= Russel Howcroft =

Australian businessman and television personality

Russel Howcroft (born c. 1965) is an Australian businessman and media personality best known as a panellist on the ABC television program Gruen.

Howcroft is currently host of Breakfast with Ross & Russel on 3AW.

Howcroft grew up in the Melbourne suburb of Malvern and attended Scotch College in Hawthorn. He is a passionate Melbourne Demons supporter and has served as a club board member.

== Career ==
Howcroft is the former national CEO of advertising agency George Patterson Y&R (now known as Y&R ANZ).

In February 2013, Howcroft was appointed as Executive General Manager of Network Ten and remained in the position until February 2017 before moving to PwC just months before the network was placed into voluntary administration. Howcroft holds a Bachelor of Business (Marketing) from Monash University.

In May 2017, Howcroft was appointed Chair of the Australian Film, Television and Radio School.

=== Radio ===
In September 2011, it was announced Howcroft would host Saturdays on the Weekend Break afternoon program on 3AW, whilst Tom Elliott filled in for Derryn Hinch on the drive program.

In June 2020, 3AW announced that Howcroft will join 3AW Breakfast from Monday 3 August, following John Burns' retirement from radio. In December 2021, 3AW Breakfast won an ACRA for Best On-Air Team AM.

=== Television ===
Howcroft has been a regular panellist on Gruen since the program's inception in 2008 and has also been guest panellist on news-chat show The Project.
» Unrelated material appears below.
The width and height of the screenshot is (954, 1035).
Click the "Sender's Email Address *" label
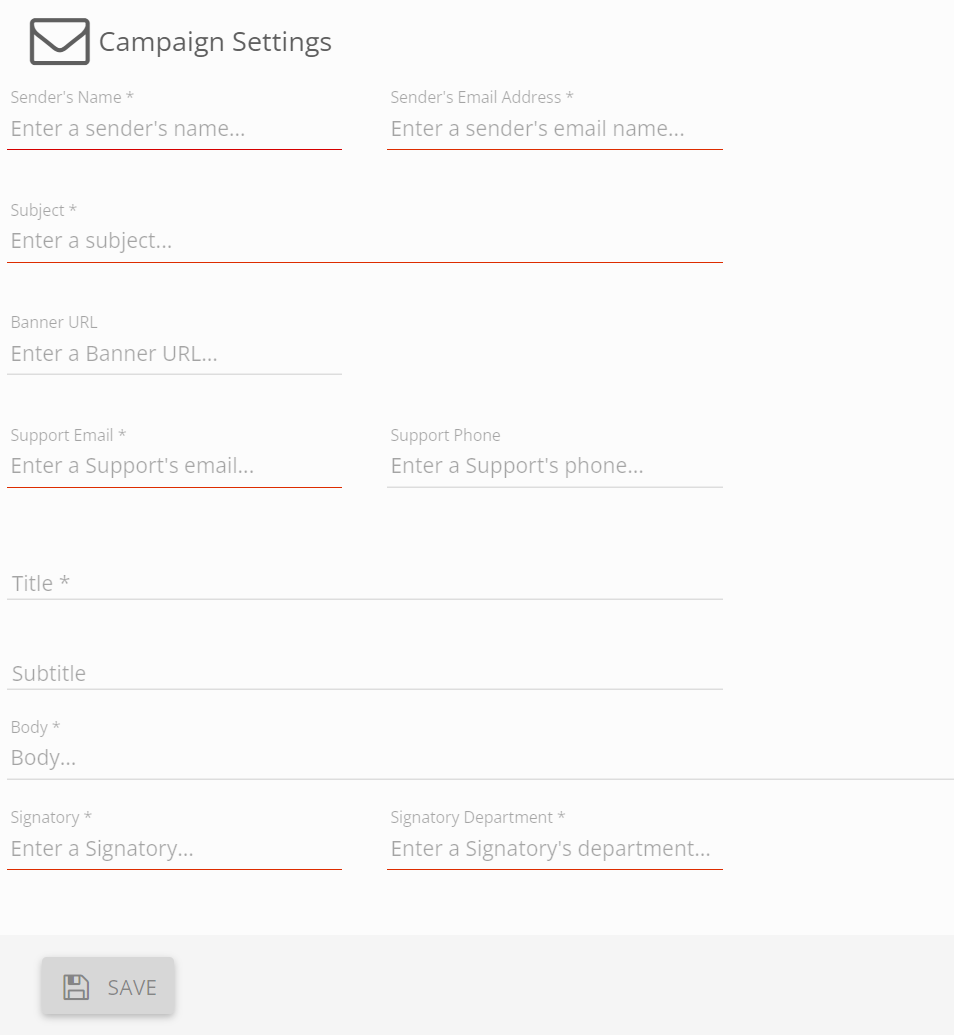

He also fronted the documentary series How Australia Got Its Mojo, which aired on the ABC in 2019.

=== Business ===
Chair of the Australian Film Television and Radio School and the co-founder of The Grid Melbourne, a festival designed to bring entrepreneurs and innovators together expected to launch in 2022. He is the Chief Creative Officer and a founding partner of Sayers Group.

=== Publishing ===
He has written/co-written three books: When It's Right to be Wrong, The Right-brain Workout, and The Right-brain Workout 2.